## What to work on
Your reply should reproduce each entry exactly and contain no pictures.

## Supplied data

++++++++++

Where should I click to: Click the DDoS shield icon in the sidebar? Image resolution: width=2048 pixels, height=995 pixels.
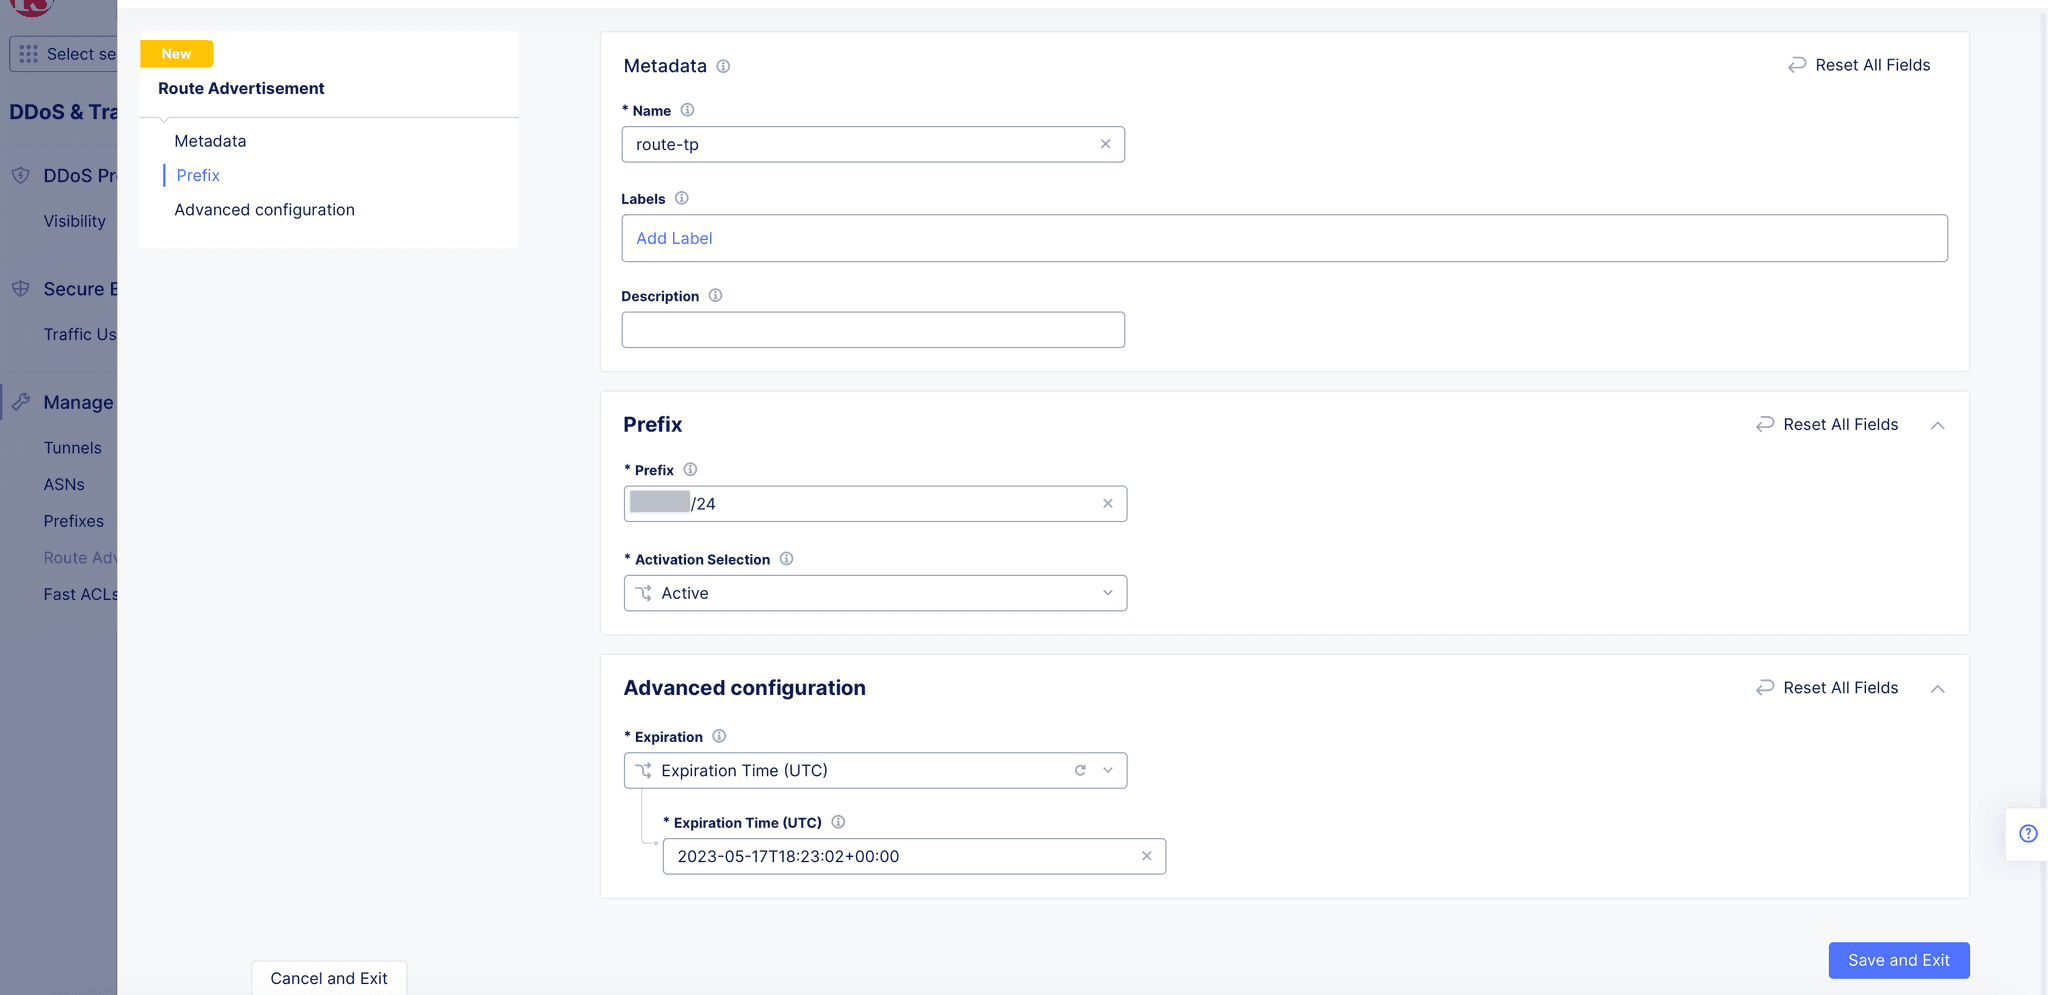(x=21, y=175)
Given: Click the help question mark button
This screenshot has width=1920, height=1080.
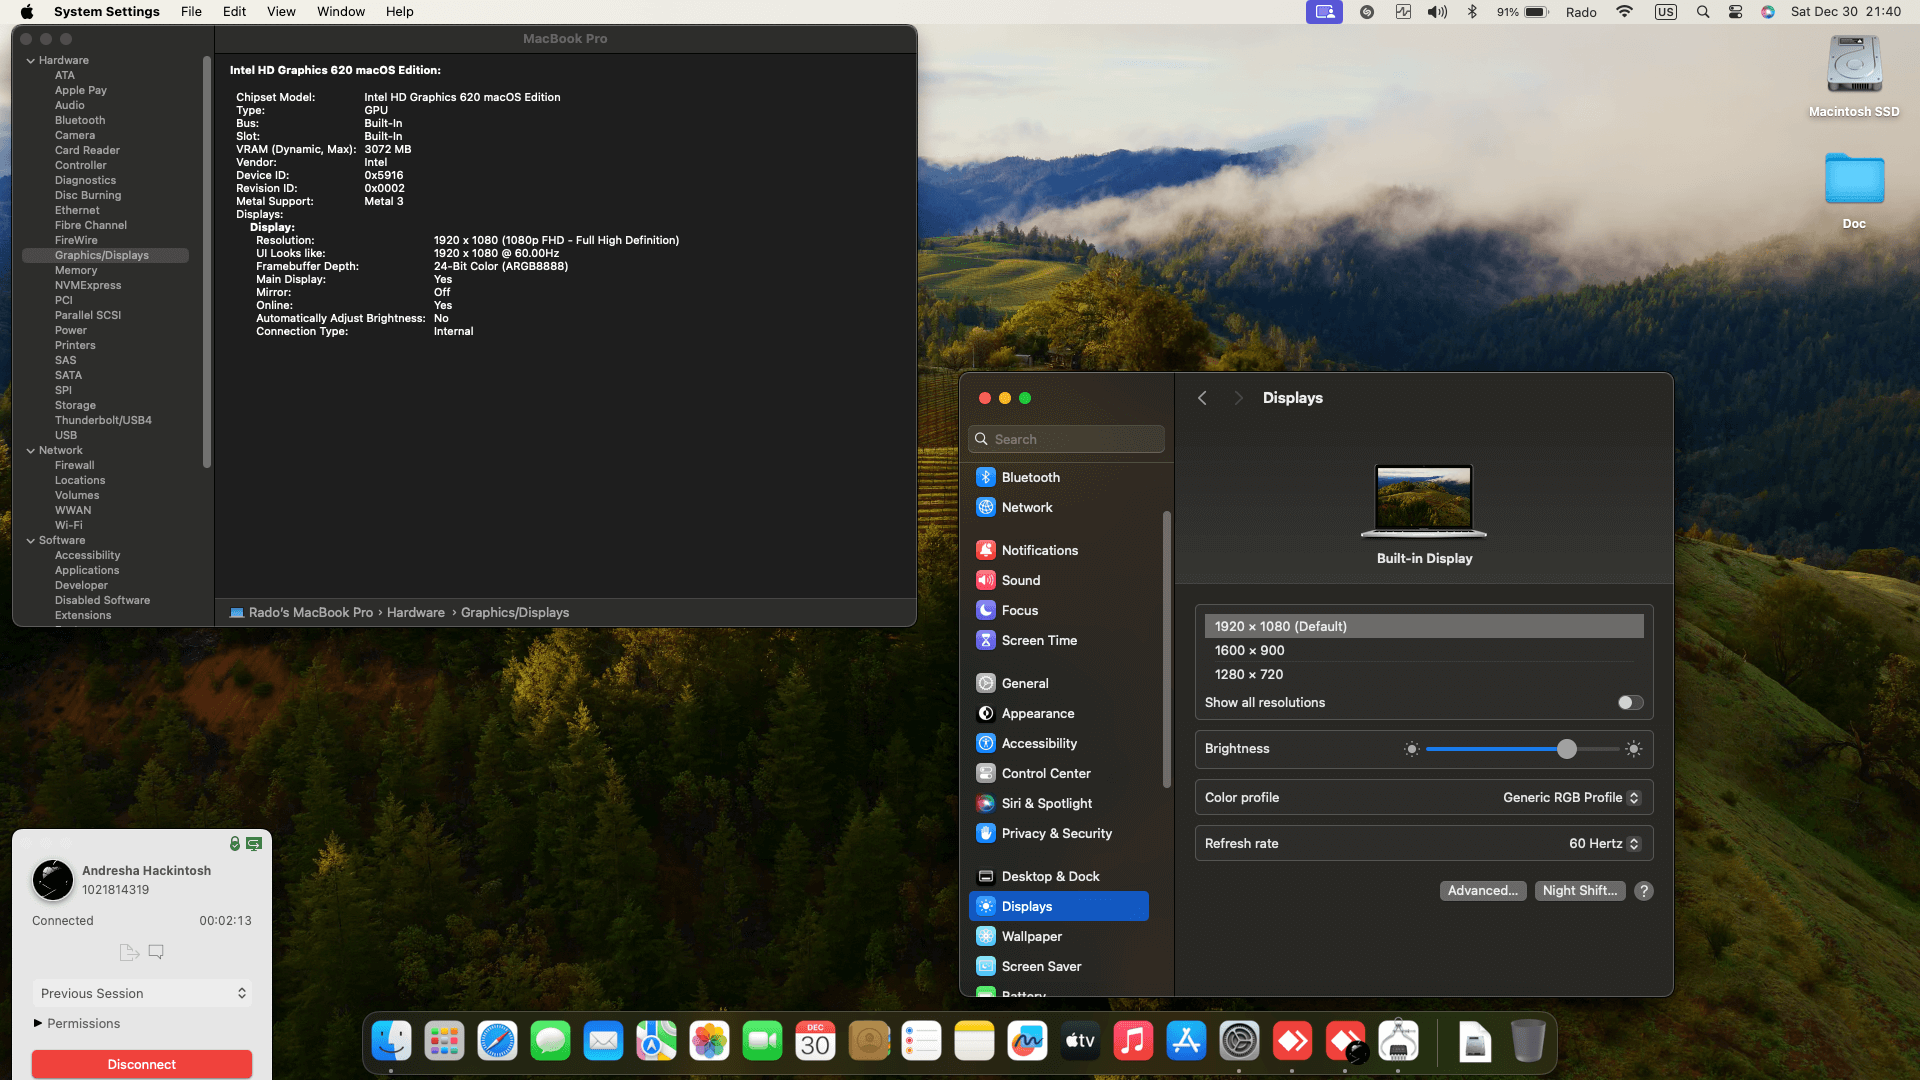Looking at the screenshot, I should (x=1643, y=890).
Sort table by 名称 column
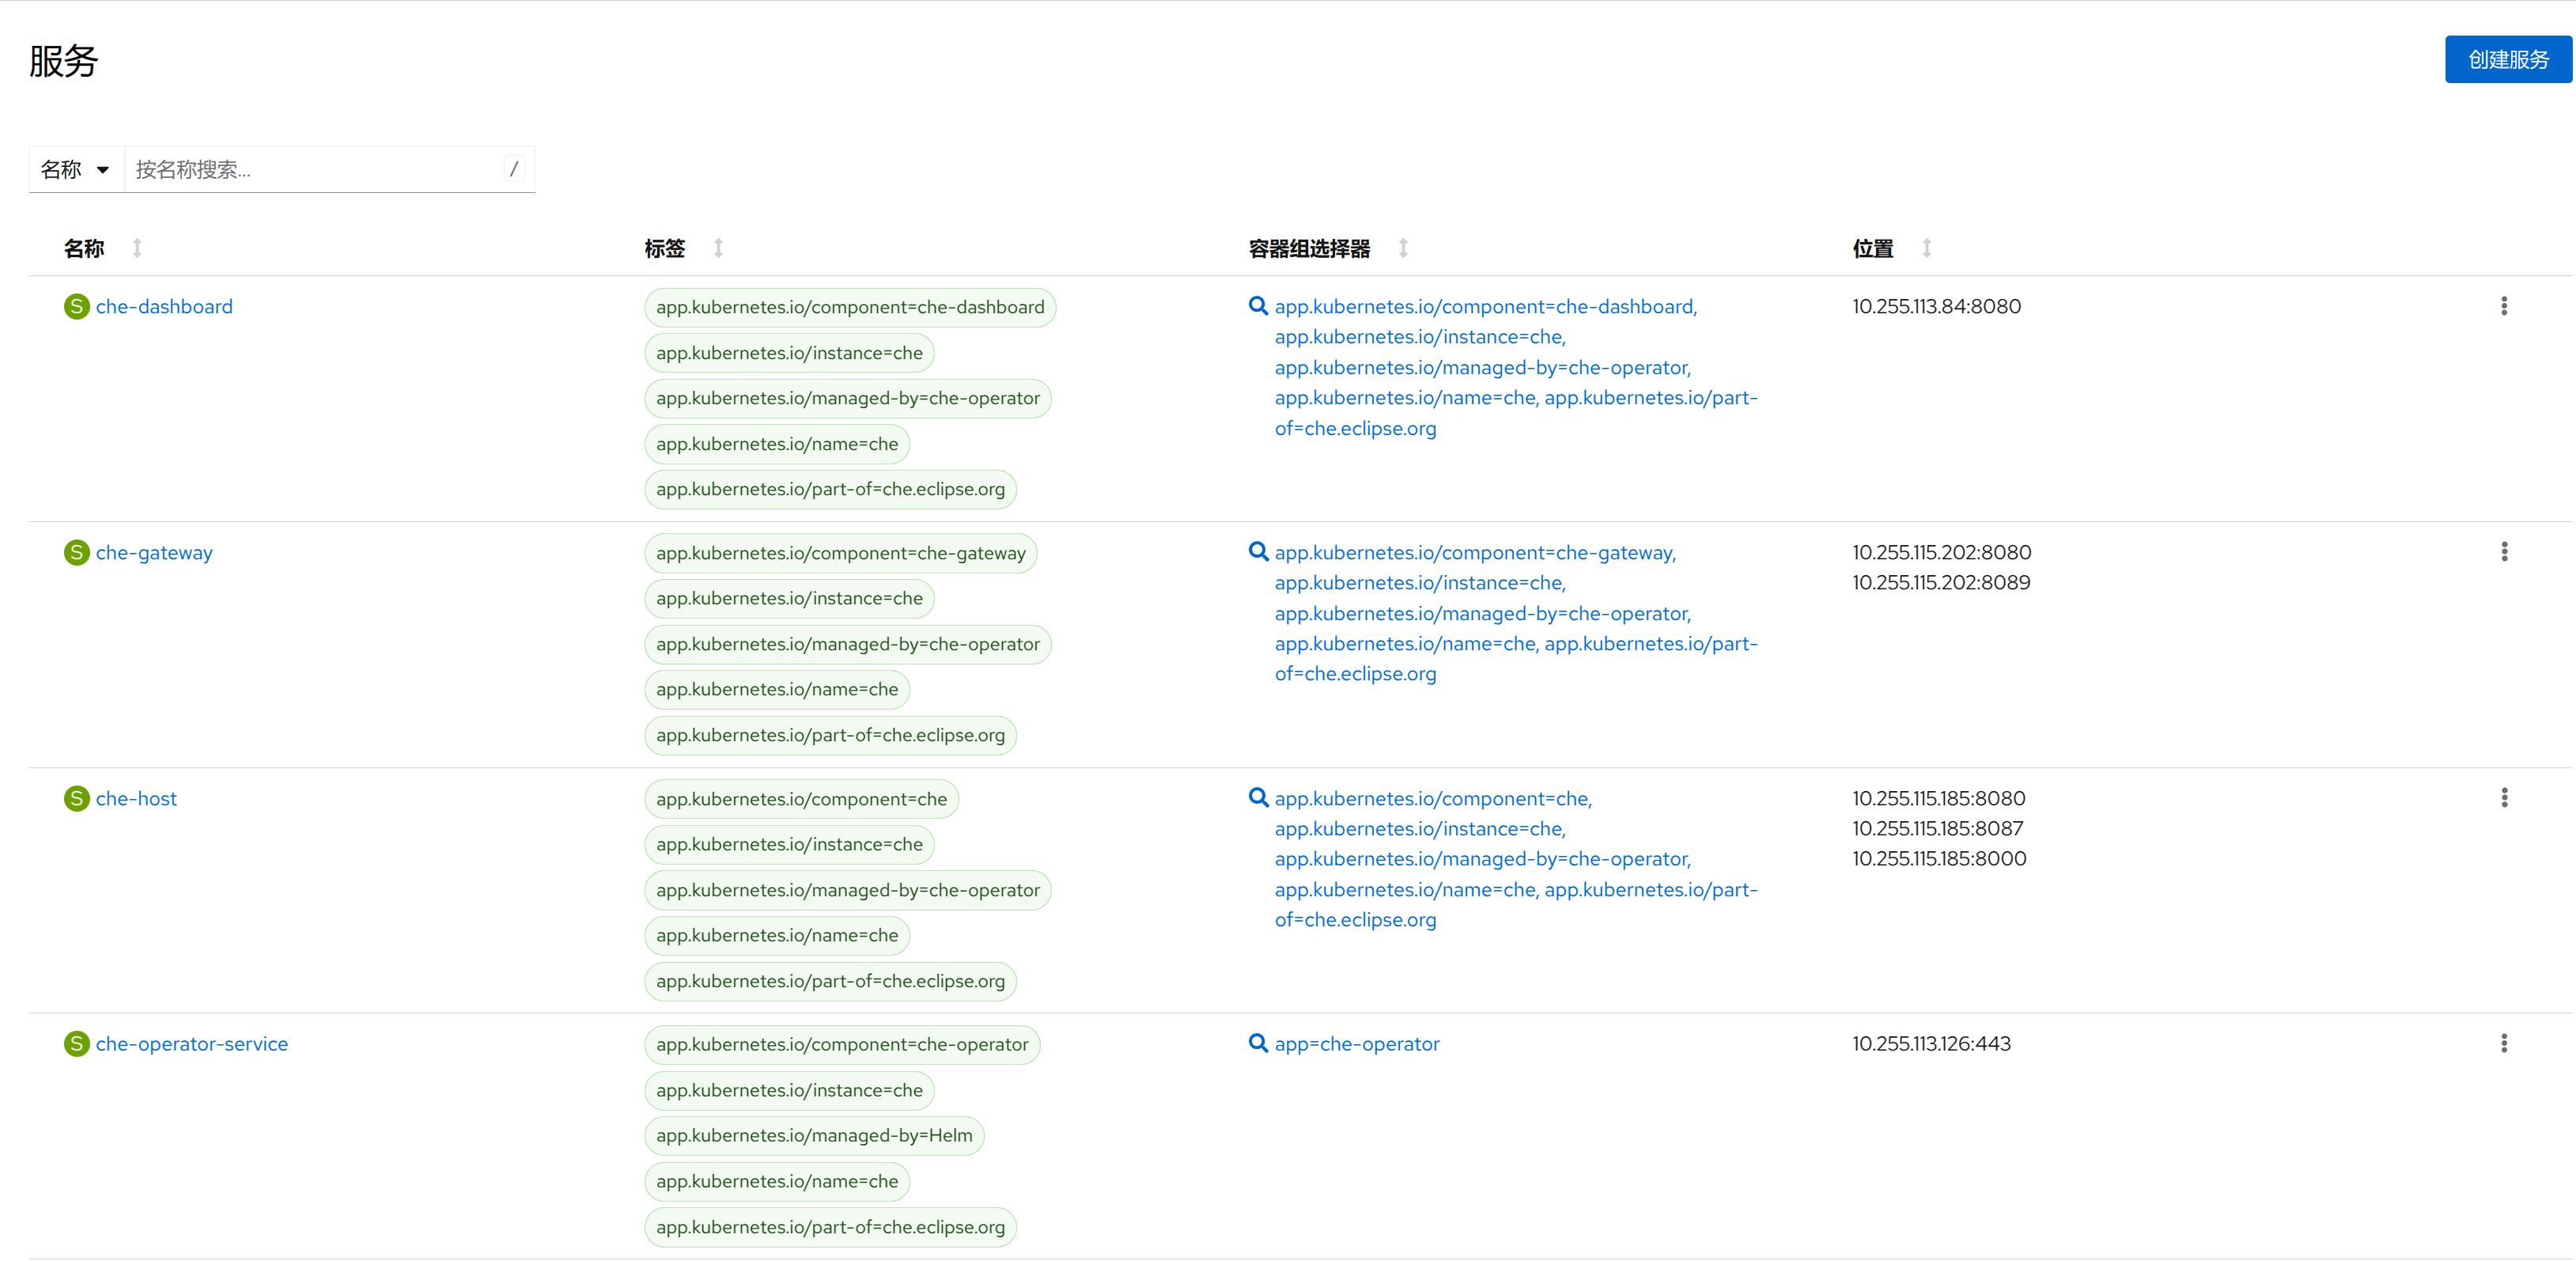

++++++++++

## Output of the exercise
Where should I click to: Click the DDoS shield icon in the sidebar? Image resolution: width=2048 pixels, height=995 pixels.
(x=21, y=175)
Given: Click the help question mark button
This screenshot has width=1920, height=1080.
Looking at the screenshot, I should (x=1643, y=890).
Sort table by 名称 column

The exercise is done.